Single-Cell Analysis Reveals Non-Random Genetic Reassortment in Influenza A Viruses

Seasonal influenza is a major public health threat worldwide due to frequent antigenic variations that lead to the emergence of novel and potentially fatal flu strains. The segmented RNA genome of influenza A viruses (IAVs) enables viral evolution through genetic assortment during coinfections with multiple strains of IAVs. Genetic reassortment can occur across IAVs from different hosts. However, only 400-700 reassorted genomes can be genotyped in a single experiment with current sequencing or high-resolution melt analysis. In this study, the authors developed a high-throughput droplet microfluidic system to encapsulate IAV-infected cells, enabling the sequencing of 18,422 viral genomes resulting from coinfections with two circulating human IAV strains, among which 9,438 displayed reassortant genotypes. Results were highly reproducible across technical and biological replicates, confirming that genetic reassortment is nonrandom. Overall, the results demonstrate that a large proportion of reassortant genotypes can emerge upon coinfection and be detected over a wide range of frequencies using the droplet microfluidic system, which could facilitate systematic and exhaustive monitoring of the reassortment potential of IAVs for vaccine development.

Figure 1: Schematic overview of experimental design.

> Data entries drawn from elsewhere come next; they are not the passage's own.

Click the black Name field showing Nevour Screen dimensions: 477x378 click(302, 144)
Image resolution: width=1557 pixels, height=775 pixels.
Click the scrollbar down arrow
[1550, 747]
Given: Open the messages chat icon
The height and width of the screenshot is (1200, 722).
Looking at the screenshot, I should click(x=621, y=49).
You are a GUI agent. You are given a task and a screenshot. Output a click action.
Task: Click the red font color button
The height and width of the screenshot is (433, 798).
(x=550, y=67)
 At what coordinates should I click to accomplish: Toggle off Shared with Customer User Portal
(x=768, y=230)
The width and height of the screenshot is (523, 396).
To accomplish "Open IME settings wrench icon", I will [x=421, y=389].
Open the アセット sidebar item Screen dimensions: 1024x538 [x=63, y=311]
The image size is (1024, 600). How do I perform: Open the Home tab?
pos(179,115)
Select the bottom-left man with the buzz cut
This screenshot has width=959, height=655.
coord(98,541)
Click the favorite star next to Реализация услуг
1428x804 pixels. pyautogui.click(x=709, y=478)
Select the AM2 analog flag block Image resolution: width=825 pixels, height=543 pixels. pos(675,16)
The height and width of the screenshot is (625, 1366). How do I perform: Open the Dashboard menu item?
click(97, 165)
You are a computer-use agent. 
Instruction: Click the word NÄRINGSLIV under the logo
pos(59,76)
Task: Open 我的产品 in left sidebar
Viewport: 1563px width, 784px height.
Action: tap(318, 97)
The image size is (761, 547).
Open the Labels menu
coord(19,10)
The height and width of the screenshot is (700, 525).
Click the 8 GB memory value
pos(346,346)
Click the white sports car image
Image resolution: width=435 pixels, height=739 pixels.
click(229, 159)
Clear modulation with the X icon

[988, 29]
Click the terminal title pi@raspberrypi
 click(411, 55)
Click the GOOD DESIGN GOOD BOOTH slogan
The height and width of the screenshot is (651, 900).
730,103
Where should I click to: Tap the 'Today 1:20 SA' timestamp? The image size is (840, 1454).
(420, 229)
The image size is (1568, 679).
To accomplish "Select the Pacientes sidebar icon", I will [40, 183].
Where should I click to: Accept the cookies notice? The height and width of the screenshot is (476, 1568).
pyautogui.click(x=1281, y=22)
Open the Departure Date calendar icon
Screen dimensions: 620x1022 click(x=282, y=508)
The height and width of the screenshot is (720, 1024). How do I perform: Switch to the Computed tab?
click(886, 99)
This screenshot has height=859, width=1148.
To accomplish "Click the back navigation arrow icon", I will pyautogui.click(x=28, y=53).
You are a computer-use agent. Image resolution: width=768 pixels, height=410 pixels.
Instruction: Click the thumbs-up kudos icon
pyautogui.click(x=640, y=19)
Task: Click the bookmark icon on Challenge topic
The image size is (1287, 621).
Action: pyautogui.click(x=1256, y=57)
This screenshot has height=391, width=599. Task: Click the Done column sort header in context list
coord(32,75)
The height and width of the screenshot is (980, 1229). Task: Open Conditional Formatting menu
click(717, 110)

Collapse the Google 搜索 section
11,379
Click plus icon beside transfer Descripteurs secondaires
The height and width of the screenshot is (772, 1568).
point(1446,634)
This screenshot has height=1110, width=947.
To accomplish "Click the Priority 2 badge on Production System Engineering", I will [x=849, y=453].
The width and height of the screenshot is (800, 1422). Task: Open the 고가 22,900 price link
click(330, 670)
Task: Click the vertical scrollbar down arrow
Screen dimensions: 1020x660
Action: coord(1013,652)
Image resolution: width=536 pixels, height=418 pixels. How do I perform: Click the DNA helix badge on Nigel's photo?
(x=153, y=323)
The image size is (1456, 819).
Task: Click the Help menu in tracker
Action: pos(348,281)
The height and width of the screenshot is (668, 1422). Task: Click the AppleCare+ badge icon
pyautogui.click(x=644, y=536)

To analyze genetic reassortment during coinfections, the authors infected MDCK-SIAT cells with two human IAV strains H1N1pdm09 and H3N2 at high multiplicity of infection (MOI). Approximately a third of MDCK-SIAT cells were successfully coinfected based on IHC staining. Viral progeny from coinfected MDCK-SIAT cells, which includes reassorted genomes, was collected and then used to infect fresh MDCK-SIAT cells at low MOI. Single infected cells were then enriched by labeling cells with anti-HA and anti-M2 antibodies and collecting positive cells with fluorescence-activated cell sorting (FACS). Infected cells were then encapsulated in hydrogels with barcoded single-stranded DNA gene-specific primers for in-drop cDNA synthesis of viral genomes. The emulsions were broken to pool cDNA and a second round of transcription and cDNA synthesis was performed to reduce bias in reads between IAV segments. After excluding potential doublets and cells that did not have all eight viral segments, the authors sequenced approximately 18,000 viral genomes across 5,000 single cells.

Figure 2: Percentage of reassortants and pure strains in single-cell droplets along with the frequency of the 21 reassortant genotypes.

The average rate of reassortment between the two IAV strains was 51% with less than 1% of reassortants being false positives. Additionally, the reassortment rates were consistent across all replicates and thus were merged to form a single dataset. The frequencies of genotypes, single segments, and pairs of cosegregating segments were then analyzed from the merged dataset containing 2,592 reassortant eight-segment genomes. Results indicated that reassortment was non-random and that more than 60% of all possible gene combinations were generated. The distribution of genes in the reassortant genomes was nonsymmetrical, with some segments being more frequently incorporated than others. The 21 most frequent genotypes represented only 13% of detected genotypes but accounted for 66% of all reassortant genomes. Among reassortants with an H1N1p genetic background, the most frequent genotypes were 7:1 reassortants containing H3N2-NA or -PB1, or 6:2 reassortants containing H3N2-NA and -PB1.

Figure 3: Histogram of observed vs. predicted genotype frequencies.

The authors next used the merged dataset to train a direct coupling analysis (DCA) model, a machine-learning technique that studies the probabilities of high-order distributions from pairwise frequencies. The researchers used a DCA model to learn parameters associated with single segments and segment pairs by maximizing the likelihood of the observed distribution of all segment combinations. The method enabled the estimation of reassortant genotype frequencies consistent with the observed eight-segment genotypes. However, the model also predicted the frequency of genotypes not observed in the eight-segment data. Notably, all genotypes were predicted to occur with non-zero frequencies, with the lowest being 2.95x10-5. The absence of certain reassortant genotypes in the experimental data from the eight-segment genome seemed to be due to the sample size. Nevertheless, this model has the potential to aid in vaccine development and identify reassortment between zoonotic animal viruses and human seasonal viruses that pose a threat to human health. The authors suggest that combining experimental data generated from the droplet microfluidic system with machine-learning methods and data mining can enable a better understanding of IAV reassortment. Overall, the work demonstrates that droplet microfluidics can be a powerful tool in studying viral evolution, with many applications beyond influenza viruses.

  1. Chen KY, Karuppusamy J, O'Neill MB, Opuu V, Bahin M, Foulon S, Ibanez P, Quintana-Murci L, Ozawa T, van der Werf S, Nghe P, Naffakh N, Griffiths A, Isel C. High-throughput droplet-based analysis of influenza A virus genetic reassortment by single-virus RNA sequencing. Proc Natl Acad Sci U S A.